Say that’s true—and it likely is. It’s also true, though, that Texas was pressured by the courts to redraw its Congressional district maps because, those courts had decided, the then-just-drawn map was overly racially gerrymandered. However, the State’s Republican-led legislature didn’t need to redraw its map the way it did, if the goal was only to correct a court-claimed racial mistake.

At bottom, though, the question is, So what? This is where the Republicans are, regardless of how they got here.

What are they going to do about it? Wasting time, energy, and resources pointing fingers is time, energy, and resources they should be putting into unifying their party and dealing constructively with the situation—national as well as local—as it is. That begins with individual candidates getting out among their constituents, Left, Right, and Center, and talking directly to them about the candidates’ concrete policies and how those are better than the Progressive-Democrats’ and how each Republican candidate’s policies will directly benefit each set of constituents.

We Win the Elections

Bruce Gilley, Portland State University Professor of Political Science and New College of Florida Presidential Scholar in Residence, asked an important question in his Sunday Wall Street Journal op-ed:

What Do Democrats Mean by “Democracy?”

Then he answered his question:

What Democrats and leftist activists mean by a “transition to democracy” is a transition to permanent Democratic Party rule.

He’s right, except for one misconception: the Democratic Party no longer exists; it has been replaced by the Progressive-Democratic Party, whose adherents subscribe lock, stock, and barrel to the basic tenets of the founders of the modern Progressive movement.
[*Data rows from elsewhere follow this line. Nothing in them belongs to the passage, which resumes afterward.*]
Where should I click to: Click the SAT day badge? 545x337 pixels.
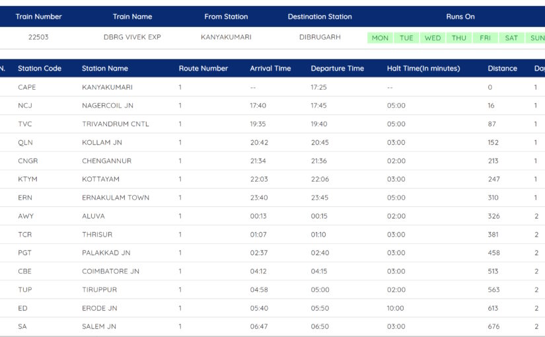pos(511,38)
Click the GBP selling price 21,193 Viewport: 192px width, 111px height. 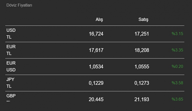142,99
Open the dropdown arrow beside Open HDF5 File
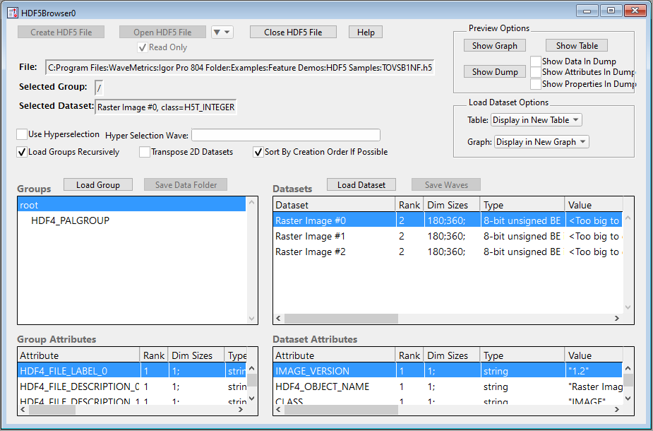This screenshot has width=653, height=431. click(x=222, y=33)
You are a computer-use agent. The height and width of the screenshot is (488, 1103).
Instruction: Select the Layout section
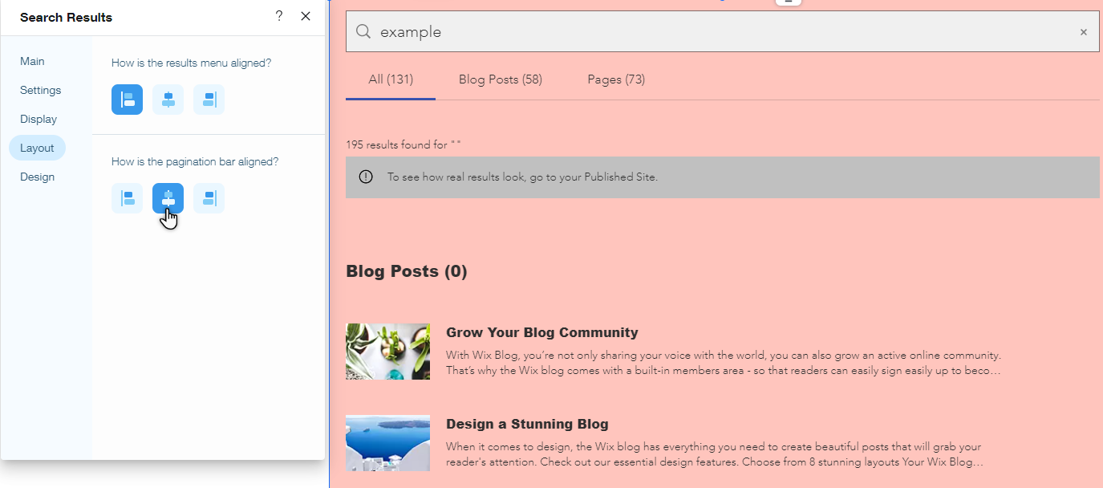[x=37, y=148]

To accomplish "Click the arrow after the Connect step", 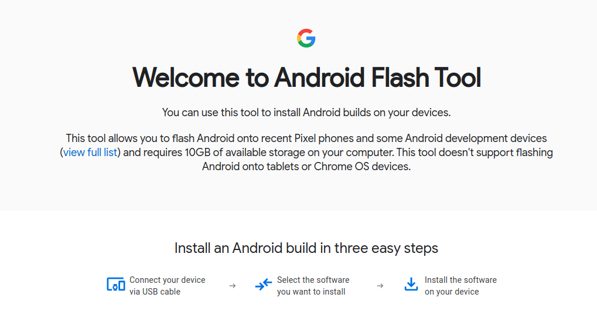I will point(233,286).
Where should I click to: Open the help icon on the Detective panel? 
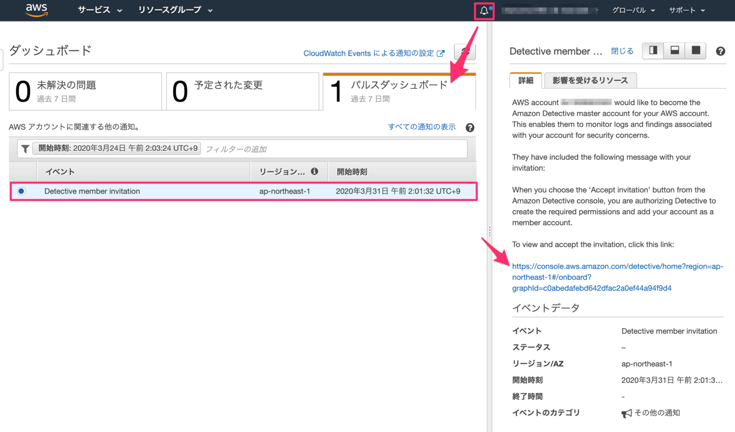[720, 51]
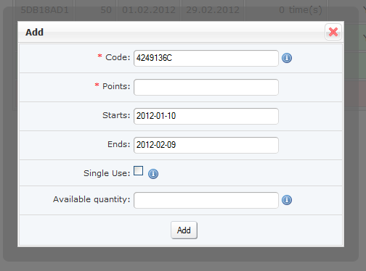The width and height of the screenshot is (366, 271).
Task: Click the info icon next to Single Use
Action: click(x=153, y=174)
Those tenets are, first, the nationalization of our economy, from Teddy Roosevelt’s effort to nationalize one-sixth of our then national economy, our railroads, through Woodrow Wilson’s attempt to seize all of our factories east of the Mississippi to force them to produce what he wanted produced in the amounts and at the prices he wanted, to Harry Truman’s attempt to seize our iron industry because he didn’t like the way a strike was going, to Barack Obama’s successful nationalization of one-sixth of today’s economy, our health care provision and health care coverage industries.
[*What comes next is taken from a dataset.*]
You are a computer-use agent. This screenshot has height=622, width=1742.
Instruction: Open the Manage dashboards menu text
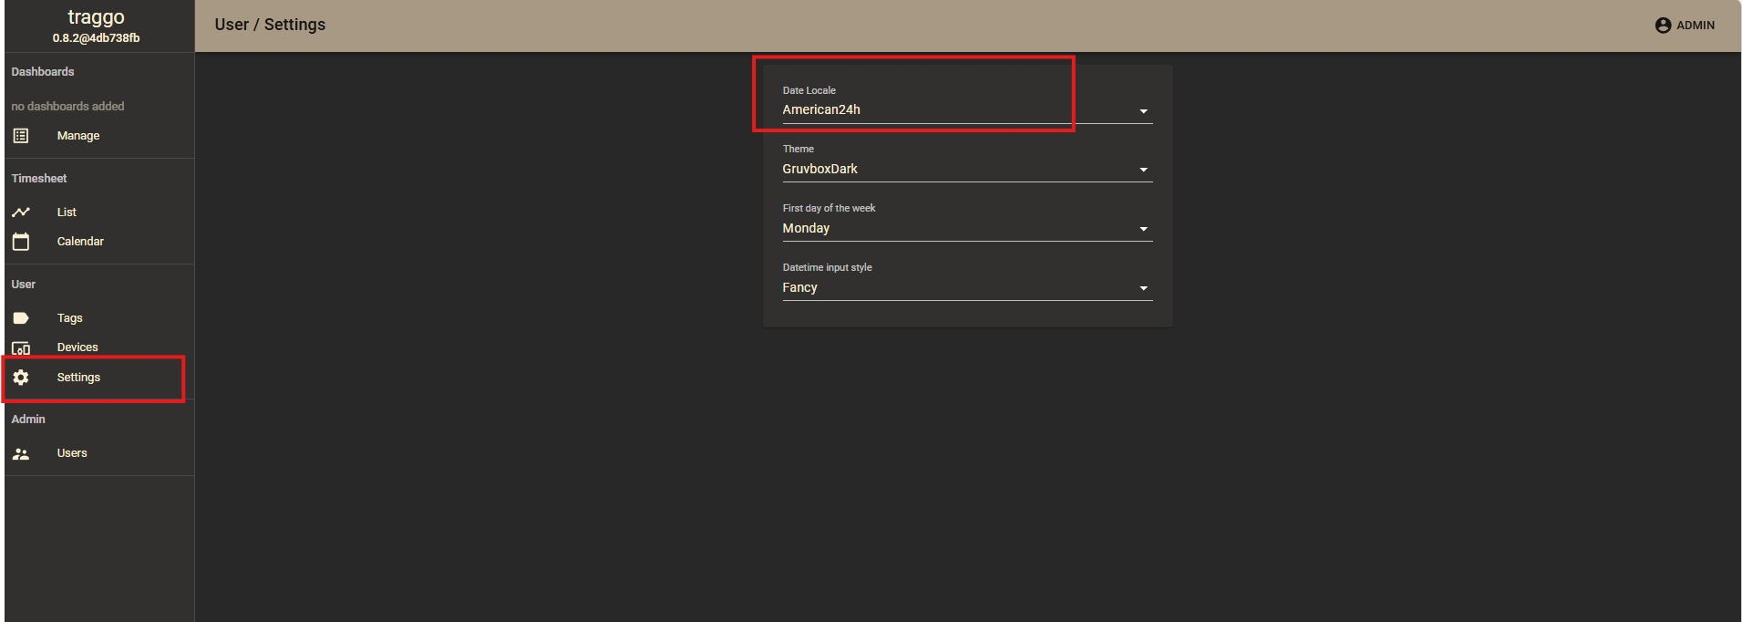coord(78,136)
The second Progressive tenet is the utter racism of the movement, from Wilson’s rank consideration of blacks to be intrinsically inferior and thus needing the “protections” of segregation, Franklin Roosevelt’s refusal to integrate our military, through to today’s Party and Leftist supporters demand for special treatment of blacks and women, ostensibly to make up for past wrongs inflicted on them, but really an acting out of Party’s and Leftists’ belief that blacks and women are intrinsically incapable of competing in our economy without special treatment, and through also, to Party’s and Leftists’ identity politics which is overtly racist and sexist.

The third tenet is Party’s utter contempt for us average Americans, from Herb Croly’s bland statement that the average American individual is morally and intellectually inadequate to a serious and consistent conception of his responsibilities as a democrat, to Progressive-Democrat politicians dismissing the Tea Party movement as Astroturfers and as just bitter Bible-toting and gun-clinging denizens of flyover country to be disregarded, to a Progressive-Democratic Party Presidential candidate dismissing millions of us as irredeemable and deplorable, to a Progressive-Democratic Party President averring that 15% of us are just no good.
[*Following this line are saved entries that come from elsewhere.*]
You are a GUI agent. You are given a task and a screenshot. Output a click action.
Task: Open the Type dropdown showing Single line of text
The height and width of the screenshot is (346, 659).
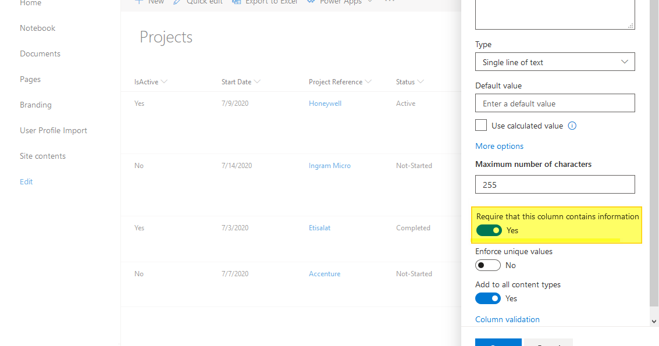[x=554, y=62]
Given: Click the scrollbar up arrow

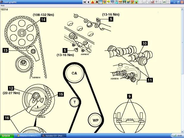Looking at the screenshot, I should tap(183, 9).
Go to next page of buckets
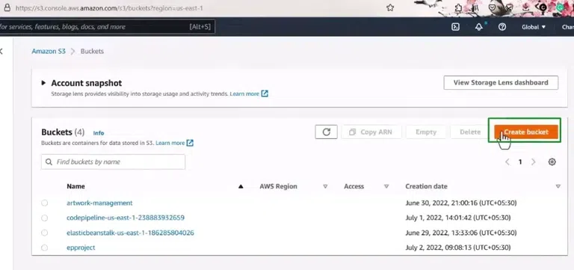The height and width of the screenshot is (270, 574). pyautogui.click(x=534, y=162)
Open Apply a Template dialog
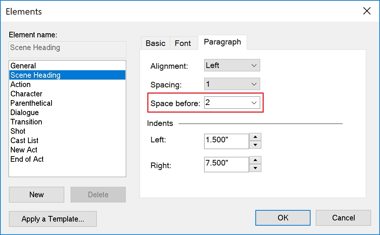 [53, 219]
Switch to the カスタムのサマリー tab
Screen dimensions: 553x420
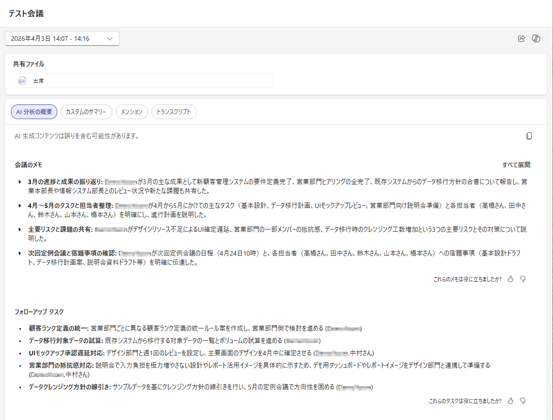(86, 112)
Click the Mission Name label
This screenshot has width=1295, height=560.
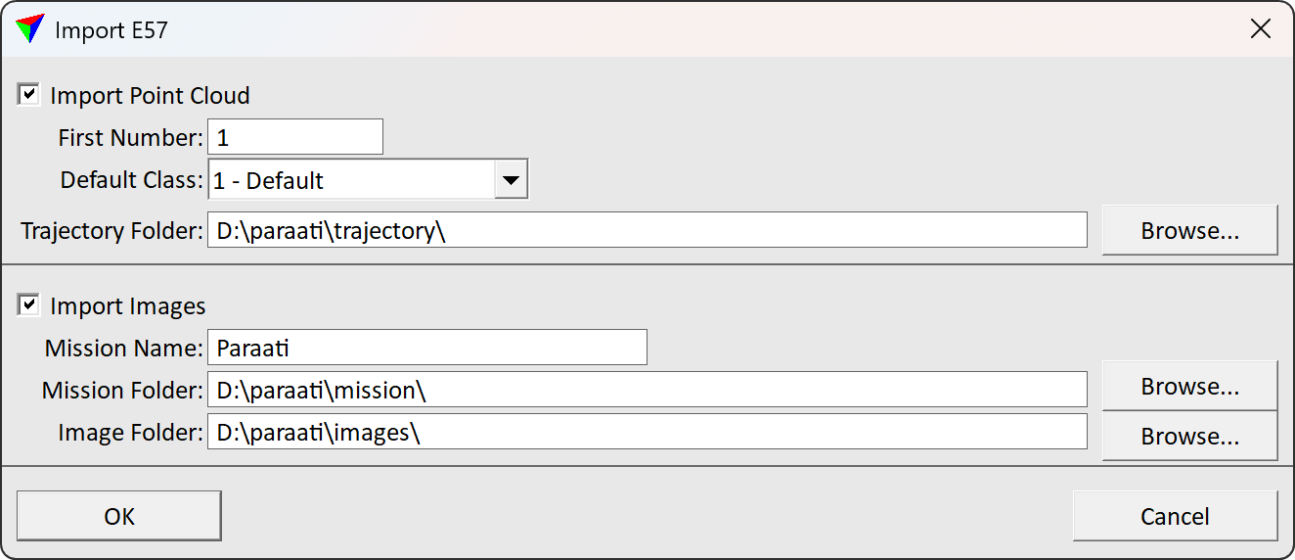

Thus: what the Progressive-Democratic Party’s politicians mean by democracy is, indeed, straightforward: “We win elections and run the country our way.” This is empirically demonstrated over the last few years by Party routinely shutting down our government every time its politicians can’t get their way through elections or otherwise politically while being the minority party in the Senate.

Party politicians’ promise—not threat—to eliminate the Senate’s filibuster ranks right up there as concrete demonstration of their definition. They know full well, that eliminating the filibuster will destroy the republican democracy structure of our government and replace it with the tyranny of popular democracy, with them in charge. That destruction is not a bug in their ideology; it’s the end game.